What are Neutrophils?
- Border guards
- Releases signal attracting other immune cells to infection site
- Involved in acute inflammatory response
- Contains granules rich in histamine and heparin
- Found in tissues close to external environments
What are Mast cells?
- Acts as an antigen presenting cells in lymph nodes
- Mobile cells that identify pathogens and secrete antiviral cytokines
- Migrates via lymphatic vessels
- Found in tissues, mainly skin epidermis, lining of airways and gut
What are Dendritic cells?
- Recognise and attack cells lacking a MHC self marker
- Degranulation releases proteases and perforin proteins, which insert holes in the plasma membrane of foreign cells or self infected cells
- Induces Apoptosis
What are Natural Killer cells?
The release of granules filled with anti-microbial and toxic molecules into target cells (e.g. pathogens or infected self cells)
What is Degranulation?
1) Released perforin molecules molecules make hole in plasma membrane of target cell
2) Proteases enter target cell and induce apoptosis
Describe the process of Degranulation
Proteins that 'interfere' with viral replication and signal to nearby cells to prepare for possible viral infection.
What are interferons?
- Induce transcription of a number of genes that encode production of inactive forms of antiviral enzymes that inhibiting protein synthesis and destroying RNA
- Make the plasma membrane less fluid
- Cause virus-infected cells to undergo apoptosis
- Activate immune cells, such as Natural Killer cells that eliminate infected cells by apoptosis.
Describe the functions of interferons
1st Stage: Vascular Stage -> Involves changes to the blood vessels
2nd Stage: Cellular stage -> involves actions of various immune cells
3rd Stage: Resolution stage -> Switches off the inflammatory response
What are the three stages of inflammatory response?
1) Bacteria enters body via a cut
2) Blood clots form
3) Histamines released by damaged cells attract phagocytes
4) Blood vessels increase in diameter and permeability in area of damage. Allows defensive substances to leak into tissue spaces.

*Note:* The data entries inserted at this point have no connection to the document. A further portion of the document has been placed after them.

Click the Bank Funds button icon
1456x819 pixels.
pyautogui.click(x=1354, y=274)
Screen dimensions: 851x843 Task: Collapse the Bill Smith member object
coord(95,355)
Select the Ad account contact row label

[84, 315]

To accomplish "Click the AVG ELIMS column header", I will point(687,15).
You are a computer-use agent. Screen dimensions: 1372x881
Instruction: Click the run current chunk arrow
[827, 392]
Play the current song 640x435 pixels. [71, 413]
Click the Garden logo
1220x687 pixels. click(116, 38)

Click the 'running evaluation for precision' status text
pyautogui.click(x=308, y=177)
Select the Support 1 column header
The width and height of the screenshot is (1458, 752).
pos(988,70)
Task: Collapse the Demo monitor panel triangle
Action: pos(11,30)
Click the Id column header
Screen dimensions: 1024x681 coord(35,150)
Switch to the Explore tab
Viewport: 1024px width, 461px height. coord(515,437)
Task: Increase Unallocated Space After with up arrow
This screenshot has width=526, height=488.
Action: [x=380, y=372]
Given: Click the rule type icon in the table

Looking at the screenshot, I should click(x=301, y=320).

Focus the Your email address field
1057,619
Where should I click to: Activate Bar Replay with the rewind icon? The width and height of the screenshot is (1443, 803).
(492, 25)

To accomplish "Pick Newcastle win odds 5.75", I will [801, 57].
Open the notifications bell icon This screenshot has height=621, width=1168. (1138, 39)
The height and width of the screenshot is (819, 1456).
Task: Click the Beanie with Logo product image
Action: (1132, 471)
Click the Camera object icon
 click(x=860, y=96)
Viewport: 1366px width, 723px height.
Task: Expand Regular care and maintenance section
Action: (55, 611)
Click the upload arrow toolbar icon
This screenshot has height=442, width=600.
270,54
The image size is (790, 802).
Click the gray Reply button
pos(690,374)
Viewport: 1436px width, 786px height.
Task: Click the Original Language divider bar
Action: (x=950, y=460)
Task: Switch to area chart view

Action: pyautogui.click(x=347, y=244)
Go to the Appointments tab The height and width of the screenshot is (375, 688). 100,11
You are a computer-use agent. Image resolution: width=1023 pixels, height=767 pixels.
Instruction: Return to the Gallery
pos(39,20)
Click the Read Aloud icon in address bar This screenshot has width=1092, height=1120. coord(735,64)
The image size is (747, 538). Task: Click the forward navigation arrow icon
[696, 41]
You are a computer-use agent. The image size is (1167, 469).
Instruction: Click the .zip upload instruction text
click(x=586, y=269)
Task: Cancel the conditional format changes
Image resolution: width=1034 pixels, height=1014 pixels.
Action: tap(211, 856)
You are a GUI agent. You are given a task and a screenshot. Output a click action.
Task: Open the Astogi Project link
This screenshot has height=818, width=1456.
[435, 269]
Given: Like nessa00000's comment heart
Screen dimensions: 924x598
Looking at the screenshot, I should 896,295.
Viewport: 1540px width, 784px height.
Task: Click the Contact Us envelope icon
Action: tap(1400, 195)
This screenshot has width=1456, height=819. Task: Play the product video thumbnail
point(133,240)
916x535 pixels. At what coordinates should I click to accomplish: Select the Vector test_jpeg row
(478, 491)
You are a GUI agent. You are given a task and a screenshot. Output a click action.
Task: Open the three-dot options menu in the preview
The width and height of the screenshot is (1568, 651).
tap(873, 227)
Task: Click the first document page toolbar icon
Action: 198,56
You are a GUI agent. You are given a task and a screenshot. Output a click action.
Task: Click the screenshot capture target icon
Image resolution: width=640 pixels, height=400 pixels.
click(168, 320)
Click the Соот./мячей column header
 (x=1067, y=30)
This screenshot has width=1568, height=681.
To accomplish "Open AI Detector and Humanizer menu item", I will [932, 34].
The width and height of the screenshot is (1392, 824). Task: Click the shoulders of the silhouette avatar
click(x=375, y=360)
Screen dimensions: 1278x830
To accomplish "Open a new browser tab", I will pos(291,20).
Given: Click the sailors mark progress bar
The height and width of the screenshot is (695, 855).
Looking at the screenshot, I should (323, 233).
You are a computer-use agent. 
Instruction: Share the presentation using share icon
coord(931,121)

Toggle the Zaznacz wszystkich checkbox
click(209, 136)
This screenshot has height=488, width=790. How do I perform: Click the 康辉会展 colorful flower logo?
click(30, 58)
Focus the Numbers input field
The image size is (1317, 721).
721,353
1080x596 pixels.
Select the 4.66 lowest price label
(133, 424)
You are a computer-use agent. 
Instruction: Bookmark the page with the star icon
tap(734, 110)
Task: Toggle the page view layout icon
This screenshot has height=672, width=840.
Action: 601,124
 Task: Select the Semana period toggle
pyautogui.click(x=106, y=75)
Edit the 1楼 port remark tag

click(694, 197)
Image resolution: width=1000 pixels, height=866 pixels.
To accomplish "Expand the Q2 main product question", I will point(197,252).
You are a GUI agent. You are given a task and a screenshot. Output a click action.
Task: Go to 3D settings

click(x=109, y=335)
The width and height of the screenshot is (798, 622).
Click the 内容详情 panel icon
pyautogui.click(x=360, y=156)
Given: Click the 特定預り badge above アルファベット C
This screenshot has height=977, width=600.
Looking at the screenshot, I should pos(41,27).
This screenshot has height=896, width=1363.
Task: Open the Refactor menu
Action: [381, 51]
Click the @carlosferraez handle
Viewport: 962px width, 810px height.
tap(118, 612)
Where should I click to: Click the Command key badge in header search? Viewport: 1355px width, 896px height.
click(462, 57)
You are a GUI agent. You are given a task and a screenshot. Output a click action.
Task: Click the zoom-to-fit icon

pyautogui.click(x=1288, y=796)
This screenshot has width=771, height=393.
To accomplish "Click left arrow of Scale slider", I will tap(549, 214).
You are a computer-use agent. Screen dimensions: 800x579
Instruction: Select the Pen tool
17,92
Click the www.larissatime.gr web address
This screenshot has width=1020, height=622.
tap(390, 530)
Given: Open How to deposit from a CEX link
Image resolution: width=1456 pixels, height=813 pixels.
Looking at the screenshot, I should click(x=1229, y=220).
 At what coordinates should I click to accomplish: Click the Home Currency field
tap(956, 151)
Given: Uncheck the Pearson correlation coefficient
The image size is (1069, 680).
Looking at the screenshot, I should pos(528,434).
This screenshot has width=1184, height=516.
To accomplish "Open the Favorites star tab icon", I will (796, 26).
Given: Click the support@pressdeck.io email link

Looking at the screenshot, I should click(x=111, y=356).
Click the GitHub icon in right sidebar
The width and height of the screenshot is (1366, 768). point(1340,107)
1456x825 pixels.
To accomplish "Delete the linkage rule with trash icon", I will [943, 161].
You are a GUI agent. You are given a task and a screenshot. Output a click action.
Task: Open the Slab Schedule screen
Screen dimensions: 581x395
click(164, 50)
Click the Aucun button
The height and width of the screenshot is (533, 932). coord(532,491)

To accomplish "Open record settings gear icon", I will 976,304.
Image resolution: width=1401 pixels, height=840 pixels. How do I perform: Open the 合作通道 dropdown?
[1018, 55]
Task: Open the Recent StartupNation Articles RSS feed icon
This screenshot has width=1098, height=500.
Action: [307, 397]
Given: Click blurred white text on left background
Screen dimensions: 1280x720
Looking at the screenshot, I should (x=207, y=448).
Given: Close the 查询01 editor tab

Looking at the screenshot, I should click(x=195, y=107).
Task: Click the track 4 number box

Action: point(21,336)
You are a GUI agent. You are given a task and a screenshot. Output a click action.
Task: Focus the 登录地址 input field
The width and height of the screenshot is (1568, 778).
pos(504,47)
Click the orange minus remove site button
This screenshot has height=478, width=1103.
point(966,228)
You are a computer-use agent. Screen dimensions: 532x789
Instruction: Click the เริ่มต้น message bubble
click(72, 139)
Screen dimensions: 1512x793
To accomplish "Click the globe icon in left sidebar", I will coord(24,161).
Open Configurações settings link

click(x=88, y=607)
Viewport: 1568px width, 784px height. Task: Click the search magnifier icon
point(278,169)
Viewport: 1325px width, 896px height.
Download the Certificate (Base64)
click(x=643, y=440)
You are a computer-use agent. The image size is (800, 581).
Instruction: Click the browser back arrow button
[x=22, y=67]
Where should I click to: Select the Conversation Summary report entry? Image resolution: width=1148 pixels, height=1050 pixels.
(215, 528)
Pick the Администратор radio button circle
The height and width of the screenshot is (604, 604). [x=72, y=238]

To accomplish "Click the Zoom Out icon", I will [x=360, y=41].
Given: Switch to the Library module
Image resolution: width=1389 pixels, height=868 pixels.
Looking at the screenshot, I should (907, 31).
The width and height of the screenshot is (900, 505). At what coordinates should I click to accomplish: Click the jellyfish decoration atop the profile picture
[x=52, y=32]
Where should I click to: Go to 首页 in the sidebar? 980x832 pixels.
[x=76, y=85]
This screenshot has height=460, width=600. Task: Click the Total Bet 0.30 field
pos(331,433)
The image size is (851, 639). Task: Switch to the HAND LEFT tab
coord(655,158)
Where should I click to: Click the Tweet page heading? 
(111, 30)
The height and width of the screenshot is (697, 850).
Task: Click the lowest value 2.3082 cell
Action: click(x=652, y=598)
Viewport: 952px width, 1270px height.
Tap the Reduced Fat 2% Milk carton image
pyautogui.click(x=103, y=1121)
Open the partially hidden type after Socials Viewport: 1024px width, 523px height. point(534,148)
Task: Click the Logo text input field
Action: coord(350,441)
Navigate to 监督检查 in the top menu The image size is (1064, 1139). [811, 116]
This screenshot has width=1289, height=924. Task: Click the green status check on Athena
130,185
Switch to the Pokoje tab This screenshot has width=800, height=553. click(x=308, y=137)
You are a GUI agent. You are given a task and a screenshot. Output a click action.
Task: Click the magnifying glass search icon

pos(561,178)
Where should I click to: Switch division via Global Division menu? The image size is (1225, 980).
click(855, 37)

5) Phagocytes reach damaged area within 1 hour of injury.
6) Abscess starts to form after a few days. This is a collection of dead phagocytes, damaged tissue and various body fluids. AKA Pus.
Give an example of what happens during an inflammatory response
- Dilation of blood vessels
- Increased permeability of local capillaries
What key processes occur in the vascular stage of inflammatory response?
- Escape of immune cells from capillaries
- Migration of neutrophils to infection site
- Phagocyte attack on bacteria
What key processes occur in the cellular stage of inflammatory response?
- Infection presence -> pro-inflammatory cytokines released
- Resolution: Reversal of all the processes that produced acute inflammation
> Reversal of capillary dilation
> Cessation of release of pro-inflammatory cytokines
> Release of anti-inflammatory cytokines and resolvin and protectin lipids
What key processes occur in the resolution stage of inflammatory response?
- Chronic inflammation
- Damaging to body
- Cause of several diseases
> Ulcerative colitis
> Rheumatoid arthritis
What happens if the inflammatory response does not resolve?